Similarly, since the meeting in June, the Governing Council effectively has policy on a preset course through at least next June when President Draghi announced the schedule for winding down QE in December 2018 and hiking rates sometime around the “summer 2019.” But European bond markets have been hurting recently, with contagion spreading from Italy to Spain in recent days; both countries’ sovereign bond yields are at multi-year highs, and their spreads versus Germany are widening out at a quick pace.

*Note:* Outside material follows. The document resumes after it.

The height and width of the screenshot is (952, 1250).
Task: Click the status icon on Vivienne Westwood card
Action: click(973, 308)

Such an environment – one marked by continued tensions between Rome and Brussels over the Italian budget, as well as lingering concerns about the Turkish Lira’s depreciation impact on European banks – leaves open the possibility that, if ECB President Mario Draghi is to change tact at all, the shift would be in a more dovish direction. Accordingly, the appropriate outlook heading into the meeting for EUR/USD is neutral, with an eye for downside opportunities.
10/25 Thursday | 12:30 GMT | USD Advanced Goods Trade Balance (SEP)

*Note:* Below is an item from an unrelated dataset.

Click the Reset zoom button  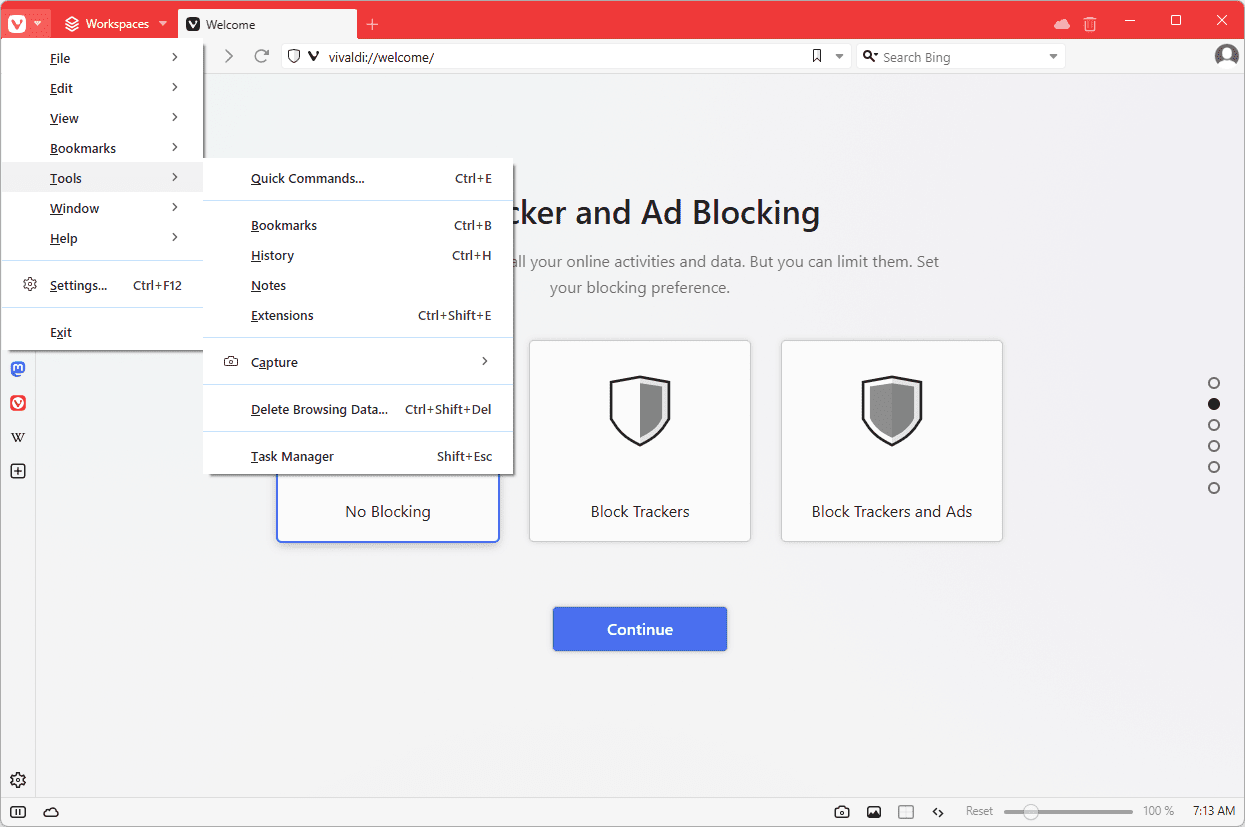tap(979, 812)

Trade balance figures typically go unnoticed most of the time by most market participants, but the data have started to garner more attention in recent months as US President Trump has escalated his trade war rhetoric. Now that the NAFTA/USMCA negotiations have wrapped up, traders should expect US President Trump to use the trade balance release as a platform to further escalate his rhetoric in the US-China trade war – something that has happened the past few releases. We care more about what US President Trump has to say in response to the figures more than the actual September US Advanced Goods Trade Balance itself (which should see the trade deficit widen out to fresh records).
10/25 Thursday | 12:30 GMT | USD Durable Goods Orders (SEP P)
Durable Goods Orders are an important barometer for US consumption, which constitutes roughly 70% of GDP. Typically, consumers hold off on buying durable goods during poor economy conditions; thus, improved orders suggest confidence among American consumers with respect to their future financial security. The preliminary September print is expected to show a drop of -1.5% over the prior month after the +4.4% increase in August. The data won’t likely help US growth (and thus, the US Dollar) expectations for Q3’18, which (despite still being very strong) have cooled off in recent weeks; the Q3’18 Atlanta Fed’s GDPNow estimate is at +3.9% now, down from +5% over the summer.
Pairs to Watch: EUR/USD, GBP/USD, Gold, DXY Index
10/26 Friday | 12:30 GMT | USD Gross Domestic Product (3Q A)
Growth expectations for Q3’18 US GDP are strong, no matter where you look. The New York Fed’s Nowcasting report sees growth coming in at +2.7% while the Atlanta Fed’s GDPNow estimate sees growth due in at a very strong +3.9%. According to Bloomberg News, the consensus forecast calls for headline growth due in at +3.3%. It’s worth noting that both the Atlanta and New York Fed estimates underperformed the actual Q2’18 readings (as well as the subsequent revisions). It’s very possible that growth tops +4% annualized once more, which may help fuel concerns about an aggressive Fed rate hike path moving forward (revisiting fears from earlier in the month about rising US Treasury bond yields).